Output all records precisely as written.

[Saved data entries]

::::

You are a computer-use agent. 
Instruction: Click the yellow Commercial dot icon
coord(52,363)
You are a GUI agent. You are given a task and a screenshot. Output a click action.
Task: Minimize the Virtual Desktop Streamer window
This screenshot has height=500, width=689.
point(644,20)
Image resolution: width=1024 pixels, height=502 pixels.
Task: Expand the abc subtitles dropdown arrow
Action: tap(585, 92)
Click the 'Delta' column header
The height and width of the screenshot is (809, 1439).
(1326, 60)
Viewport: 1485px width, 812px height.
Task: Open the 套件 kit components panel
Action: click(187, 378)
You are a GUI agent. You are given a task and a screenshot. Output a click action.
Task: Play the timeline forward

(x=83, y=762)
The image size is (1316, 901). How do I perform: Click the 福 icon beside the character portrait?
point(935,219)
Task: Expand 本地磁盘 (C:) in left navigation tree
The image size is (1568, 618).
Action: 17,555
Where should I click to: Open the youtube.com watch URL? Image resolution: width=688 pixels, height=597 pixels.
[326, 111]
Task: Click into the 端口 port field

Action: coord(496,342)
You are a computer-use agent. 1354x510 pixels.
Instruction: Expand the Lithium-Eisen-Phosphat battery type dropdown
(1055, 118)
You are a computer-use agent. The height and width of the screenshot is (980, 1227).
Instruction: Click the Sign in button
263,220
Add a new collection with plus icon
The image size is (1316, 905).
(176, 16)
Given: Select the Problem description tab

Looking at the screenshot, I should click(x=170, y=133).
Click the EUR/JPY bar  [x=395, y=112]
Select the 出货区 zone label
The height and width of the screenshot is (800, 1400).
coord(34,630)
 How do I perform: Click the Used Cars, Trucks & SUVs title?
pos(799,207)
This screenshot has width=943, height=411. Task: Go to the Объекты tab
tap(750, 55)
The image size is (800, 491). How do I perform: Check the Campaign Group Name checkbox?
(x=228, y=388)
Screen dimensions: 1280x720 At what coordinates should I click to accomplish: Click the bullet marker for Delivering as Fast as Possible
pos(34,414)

::::

■ ANSWER BOX
You are a computer-use agent. 
Instruction: Click the yellow Commercial dot icon
coord(52,363)
You are a GUI agent. You are given a task and a screenshot. Output a click action.
Task: Minimize the Virtual Desktop Streamer window
This screenshot has height=500, width=689.
point(644,20)
Image resolution: width=1024 pixels, height=502 pixels.
Task: Expand the abc subtitles dropdown arrow
Action: tap(585, 92)
Click the 'Delta' column header
The height and width of the screenshot is (809, 1439).
(1326, 60)
Viewport: 1485px width, 812px height.
Task: Open the 套件 kit components panel
Action: click(187, 378)
You are a GUI agent. You are given a task and a screenshot. Output a click action.
Task: Play the timeline forward

(x=83, y=762)
The image size is (1316, 901). How do I perform: Click the 福 icon beside the character portrait?
point(935,219)
Task: Expand 本地磁盘 (C:) in left navigation tree
The image size is (1568, 618).
Action: 17,555
Where should I click to: Open the youtube.com watch URL? Image resolution: width=688 pixels, height=597 pixels.
[326, 111]
Task: Click into the 端口 port field

Action: coord(496,342)
You are a computer-use agent. 1354x510 pixels.
Instruction: Expand the Lithium-Eisen-Phosphat battery type dropdown
(1055, 118)
You are a computer-use agent. The height and width of the screenshot is (980, 1227).
Instruction: Click the Sign in button
263,220
Add a new collection with plus icon
The image size is (1316, 905).
(176, 16)
Given: Select the Problem description tab

Looking at the screenshot, I should click(x=170, y=133).
Click the EUR/JPY bar  [x=395, y=112]
Select the 出货区 zone label
The height and width of the screenshot is (800, 1400).
coord(34,630)
 How do I perform: Click the Used Cars, Trucks & SUVs title?
pos(799,207)
This screenshot has width=943, height=411. Task: Go to the Объекты tab
tap(750, 55)
The image size is (800, 491). How do I perform: Check the Campaign Group Name checkbox?
(x=228, y=388)
Screen dimensions: 1280x720 At what coordinates should I click to accomplish: Click the bullet marker for Delivering as Fast as Possible
pos(34,414)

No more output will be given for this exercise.